L'hôpital public peine à recruter. La quasi-totalité des établissements de santé rencontrent des difficultés actuellement, selon une enquête publiée la semaine dernière par la Fédération hospitalière des hôpitaux publics (FHF). Pour pallier ces manques, de nombreux établissements ont recours à des praticiens et soignants intérimaires. Une pratique qui devient aujourd'hui « colossale » et problématique, selon les représentants de l'hôpital public. Explications.Avec le climat et le pouvoir d'achat, la santé fait partie de ces urgences auxquelles le gouvernement doit s'atteler. L'hôpital public, comme d'autres secteurs, peine à recruter. D'après une étude publiée mercredi dernier par la Fédération hospitalière des hôpitaux publics (FHF), la quasi-totalité des établissements de santé rencontrent des difficultés de recrutement. Faute de soignants, au moins 120 services d'urgences ont été forcés de limiter leur activité ou s'y préparent, selon un décompte fin mai de l'association Samu-Urgences de France. Et l'été s'annonce chaud, avec les congés qui arrivent et menacent d'accentuer la pression sur le personnel soignant de services déjà sous tension.
Cette enquête de la FHF, réalisée en avril et mai 2022 auprès de plus de 400 établissements publics de santé et médico-sociaux, regroupant en tout plus de 380.000 professionnels non médicaux, révèle que 80,3% des hôpitaux et Ehpad publics rencontrent en permanence des difficultés, pour 18,9% d'entre eux c'est de façon ponctuelle.

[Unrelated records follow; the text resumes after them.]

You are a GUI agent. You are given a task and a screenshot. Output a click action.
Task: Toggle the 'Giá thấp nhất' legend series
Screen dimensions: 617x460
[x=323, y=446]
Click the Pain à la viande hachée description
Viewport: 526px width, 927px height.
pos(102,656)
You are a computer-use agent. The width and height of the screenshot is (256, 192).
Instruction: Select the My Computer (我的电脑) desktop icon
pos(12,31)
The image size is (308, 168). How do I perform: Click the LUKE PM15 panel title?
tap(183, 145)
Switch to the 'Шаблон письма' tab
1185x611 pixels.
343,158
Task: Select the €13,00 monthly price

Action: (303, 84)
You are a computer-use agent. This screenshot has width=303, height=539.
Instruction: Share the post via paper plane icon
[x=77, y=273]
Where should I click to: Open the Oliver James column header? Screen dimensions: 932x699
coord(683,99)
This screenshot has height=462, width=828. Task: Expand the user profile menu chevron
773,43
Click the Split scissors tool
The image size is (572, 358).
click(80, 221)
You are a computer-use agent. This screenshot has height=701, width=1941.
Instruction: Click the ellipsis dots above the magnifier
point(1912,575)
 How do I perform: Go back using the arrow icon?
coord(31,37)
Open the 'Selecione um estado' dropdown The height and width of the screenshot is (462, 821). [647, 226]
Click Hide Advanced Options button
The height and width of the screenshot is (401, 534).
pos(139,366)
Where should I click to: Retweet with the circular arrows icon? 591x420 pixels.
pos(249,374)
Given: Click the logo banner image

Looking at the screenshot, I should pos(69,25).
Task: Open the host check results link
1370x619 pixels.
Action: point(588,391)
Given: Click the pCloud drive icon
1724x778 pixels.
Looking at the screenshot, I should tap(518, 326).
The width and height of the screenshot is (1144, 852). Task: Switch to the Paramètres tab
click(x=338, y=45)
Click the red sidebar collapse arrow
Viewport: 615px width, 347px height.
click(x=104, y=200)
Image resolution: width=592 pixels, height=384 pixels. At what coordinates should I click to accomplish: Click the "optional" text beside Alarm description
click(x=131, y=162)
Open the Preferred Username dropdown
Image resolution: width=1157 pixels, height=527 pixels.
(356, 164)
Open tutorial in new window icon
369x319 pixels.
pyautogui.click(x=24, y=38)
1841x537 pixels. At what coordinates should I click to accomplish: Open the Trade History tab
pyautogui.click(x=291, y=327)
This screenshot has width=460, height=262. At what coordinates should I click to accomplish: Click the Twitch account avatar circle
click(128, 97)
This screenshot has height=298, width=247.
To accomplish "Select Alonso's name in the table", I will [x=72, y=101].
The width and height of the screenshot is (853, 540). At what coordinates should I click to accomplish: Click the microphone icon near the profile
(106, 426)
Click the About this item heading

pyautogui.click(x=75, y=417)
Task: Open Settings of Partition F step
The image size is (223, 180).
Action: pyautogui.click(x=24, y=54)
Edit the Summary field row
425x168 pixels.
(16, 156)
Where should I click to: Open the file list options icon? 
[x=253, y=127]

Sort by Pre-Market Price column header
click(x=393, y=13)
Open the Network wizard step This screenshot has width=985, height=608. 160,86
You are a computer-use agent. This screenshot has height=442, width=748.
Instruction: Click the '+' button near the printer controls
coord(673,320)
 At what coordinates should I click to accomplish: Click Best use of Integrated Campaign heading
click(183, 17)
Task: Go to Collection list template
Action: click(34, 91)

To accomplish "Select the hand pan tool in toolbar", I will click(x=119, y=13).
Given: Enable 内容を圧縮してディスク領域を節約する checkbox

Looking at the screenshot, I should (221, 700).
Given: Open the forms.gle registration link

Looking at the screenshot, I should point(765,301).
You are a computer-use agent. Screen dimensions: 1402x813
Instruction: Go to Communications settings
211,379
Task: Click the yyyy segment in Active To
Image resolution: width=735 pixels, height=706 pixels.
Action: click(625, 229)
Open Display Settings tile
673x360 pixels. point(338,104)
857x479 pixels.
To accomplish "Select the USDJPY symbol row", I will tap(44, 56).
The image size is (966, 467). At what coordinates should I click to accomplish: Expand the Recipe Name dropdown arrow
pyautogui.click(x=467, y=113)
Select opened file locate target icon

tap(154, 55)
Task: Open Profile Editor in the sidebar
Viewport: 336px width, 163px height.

C'est donc la quasi-totalité (99%) des établissements qui connaissent des difficultés de recrutement d'infirmiers et d'aides-soignants « de manière permanente ou ponctuelle ». Et l'urgence reste « les infirmiers et la nuit », selon ce rapport.
Le constat n'est pas nouveau. En 2019, un rapport de la Cour des comptes dénonçait déjà le problème : « Malgré les efforts entrepris pour réorganiser le circuit des patients dans les services d'urgence, le système actuel semble à bout de souffle. Les situations de tension récurrentes et la pénurie de personnel constatées dans certains établissements témoignent des difficultés à assurer la permanence des soins dans tous les territoires, notamment en "nuit profonde".»
Actuellement, pour faire face à la pénurie de soignants dans les hôpitaux français, de nombreux établissements hospitaliers comblent leurs effectifs avec des vacataires ou des soignants intérimaires. Les urgences de l'hôpital Delafontaine à Saint-Denis (Seine-Saint-Denis), tournaient fin mai avec « la moitié du personnel paramédical » nécessaire et comblait « soit avec des heures supplémentaires et des primes, soit avec du personnel vacataire ou intérimaire... quand ils veulent bien venir », selon le chef de service cité par l'AFP.